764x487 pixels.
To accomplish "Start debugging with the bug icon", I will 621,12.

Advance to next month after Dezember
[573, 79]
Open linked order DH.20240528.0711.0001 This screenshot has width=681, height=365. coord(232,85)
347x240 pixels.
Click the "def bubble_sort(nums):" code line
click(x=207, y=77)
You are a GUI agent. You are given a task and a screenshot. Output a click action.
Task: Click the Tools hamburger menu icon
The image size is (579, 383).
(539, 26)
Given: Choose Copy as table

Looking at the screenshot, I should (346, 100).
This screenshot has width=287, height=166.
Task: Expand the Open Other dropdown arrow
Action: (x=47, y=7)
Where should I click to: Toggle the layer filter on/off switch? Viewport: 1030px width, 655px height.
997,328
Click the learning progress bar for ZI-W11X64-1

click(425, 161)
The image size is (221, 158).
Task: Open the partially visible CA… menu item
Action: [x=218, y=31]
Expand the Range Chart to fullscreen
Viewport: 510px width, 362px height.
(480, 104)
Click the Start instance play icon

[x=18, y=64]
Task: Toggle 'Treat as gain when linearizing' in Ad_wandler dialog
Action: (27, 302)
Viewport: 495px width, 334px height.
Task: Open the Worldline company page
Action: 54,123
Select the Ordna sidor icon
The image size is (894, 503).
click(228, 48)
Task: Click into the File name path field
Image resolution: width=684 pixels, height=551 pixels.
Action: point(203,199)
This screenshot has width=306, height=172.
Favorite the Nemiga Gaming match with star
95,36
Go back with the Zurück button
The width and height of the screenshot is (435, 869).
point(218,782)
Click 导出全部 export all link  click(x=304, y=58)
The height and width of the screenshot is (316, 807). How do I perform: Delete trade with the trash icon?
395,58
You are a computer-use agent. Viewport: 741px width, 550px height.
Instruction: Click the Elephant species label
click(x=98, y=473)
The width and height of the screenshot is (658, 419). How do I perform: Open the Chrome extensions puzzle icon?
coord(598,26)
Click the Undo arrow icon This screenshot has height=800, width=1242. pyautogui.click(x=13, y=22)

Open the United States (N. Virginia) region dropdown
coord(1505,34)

====

Work instructions
Turn the lines above into a numbered list, leaving out the blank lines.

The output
1. 764x487 pixels.
2. To accomplish "Start debugging with the bug icon", I will 621,12.
3. Advance to next month after Dezember
4. [573, 79]
5. Open linked order DH.20240528.0711.0001 This screenshot has width=681, height=365. coord(232,85)
6. 347x240 pixels.
7. Click the "def bubble_sort(nums):" code line
8. click(x=207, y=77)
9. You are a GUI agent. You are given a task and a screenshot. Output a click action.
10. Task: Click the Tools hamburger menu icon
11. The image size is (579, 383).
12. (539, 26)
13. Given: Choose Copy as table
14. Looking at the screenshot, I should (346, 100).
15. This screenshot has width=287, height=166.
16. Task: Expand the Open Other dropdown arrow
17. Action: (x=47, y=7)
18. Where should I click to: Toggle the layer filter on/off switch? Viewport: 1030px width, 655px height.
19. 997,328
20. Click the learning progress bar for ZI-W11X64-1
21. click(425, 161)
22. The image size is (221, 158).
23. Task: Open the partially visible CA… menu item
24. Action: [x=218, y=31]
25. Expand the Range Chart to fullscreen
26. Viewport: 510px width, 362px height.
27. (480, 104)
28. Click the Start instance play icon
29. [x=18, y=64]
30. Task: Toggle 'Treat as gain when linearizing' in Ad_wandler dialog
31. Action: (27, 302)
32. Viewport: 495px width, 334px height.
33. Task: Open the Worldline company page
34. Action: 54,123
35. Select the Ordna sidor icon
36. The image size is (894, 503).
37. click(228, 48)
38. Task: Click into the File name path field
39. Image resolution: width=684 pixels, height=551 pixels.
40. Action: point(203,199)
41. This screenshot has width=306, height=172.
42. Favorite the Nemiga Gaming match with star
43. 95,36
44. Go back with the Zurück button
45. The width and height of the screenshot is (435, 869).
46. point(218,782)
47. Click 导出全部 export all link  click(x=304, y=58)
48. The height and width of the screenshot is (316, 807). How do I perform: Delete trade with the trash icon?
49. 395,58
50. You are a computer-use agent. Viewport: 741px width, 550px height.
51. Instruction: Click the Elephant species label
52. click(x=98, y=473)
53. The width and height of the screenshot is (658, 419). How do I perform: Open the Chrome extensions puzzle icon?
54. coord(598,26)
55. Click the Undo arrow icon This screenshot has height=800, width=1242. pyautogui.click(x=13, y=22)
56. Open the United States (N. Virginia) region dropdown
57. coord(1505,34)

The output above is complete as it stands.